**Document segment**

Segment Open

Researchers from Apple have released a paper that once again highlights the limitations of modern generative AI models. In this study, the team focused on large reasoning models tasked with performing complex tasks, such as solving logical puzzles like the “Tower of Hanoi” and “River Crossing.” The results were unexpectedly stark — the models showed a complete failure in accuracy when faced with truly complex tasks, even when provided with ready-made algorithms for solving them.
The research showed that standard models confidently handle simple tasks, and large reasoning models can further break down the problem into steps. However, as soon as the complexity increased, both types of models lost the ability to find correct solutions. Particularly surprising was that instead of intensifying efforts in complex situations, the models actually reduced their attempts to reason, which Apple researchers called a “particularly troubling” phenomenon.

Segment Closed

**Data segment**

Segment Open

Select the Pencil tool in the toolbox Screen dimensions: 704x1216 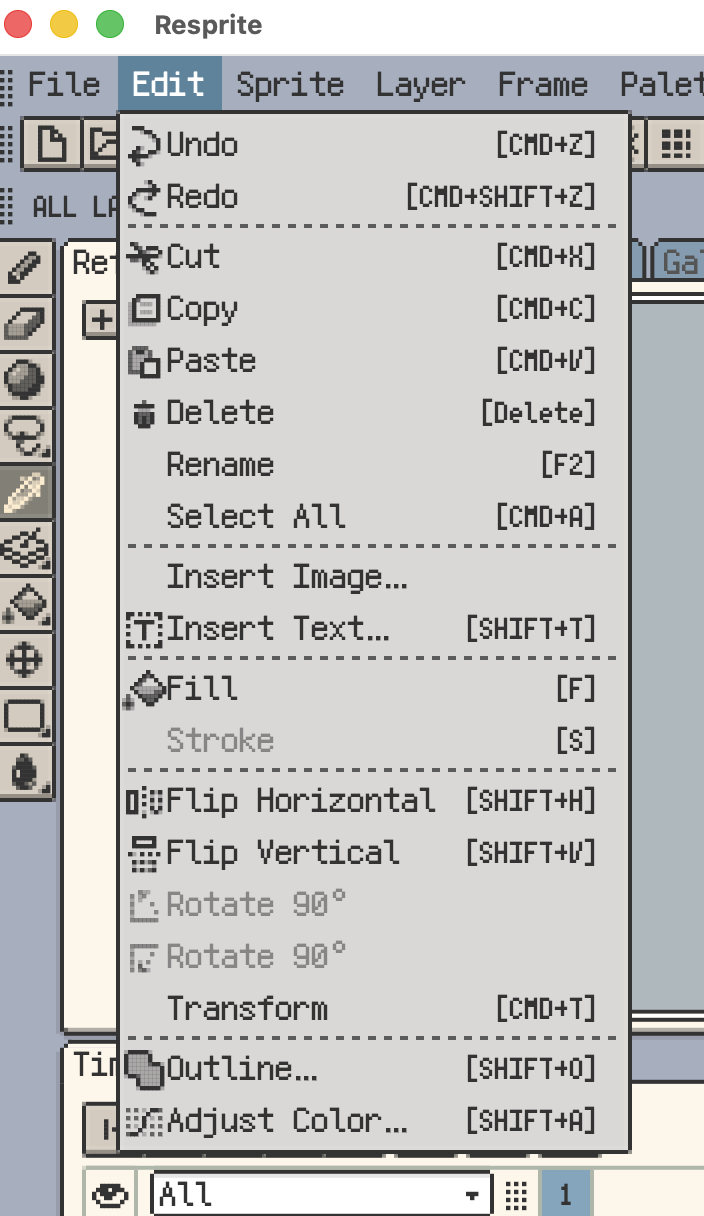(x=25, y=267)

Segment Closed

**Set of tasks**
1) Write out the passage on Apple's study of reasoning models word for word, beginning at "Researchers from Apple" and stopping after "for solving them.".
2) Continue the passage on Apple's study of reasoning models from its final sentence onward.
The lines above have no connection to the passage on Apple's study of reasoning models.

**Answers provided**
1)
Researchers from Apple have released a paper that once again highlights the limitations of modern generative AI models. In this study, the team focused on large reasoning models tasked with performing complex tasks, such as solving logical puzzles like the “Tower of Hanoi” and “River Crossing.” The results were unexpectedly stark — the models showed a complete failure in accuracy when faced with truly complex tasks, even when provided with ready-made algorithms for solving them.

2)
The tests involved models from leading companies, including OpenAI, Google, Anthropic, and DeepSeek. Researchers emphasized that the loss of accuracy on complex tasks occurred regardless of the manufacturer and architecture. Moreover, the models spent computational resources searching for correct answers in simple situations, but as complexity increased, they began trying incorrect options before accidentally finding the right one.
Apple’s findings have sent a strong signal to the entire industry — the study claims that current approaches to AI development have likely encountered fundamental limits. Experts noted that these results challenge established perceptions of the capabilities of generative models and question the prospects of achieving full general artificial intelligence within current technologies.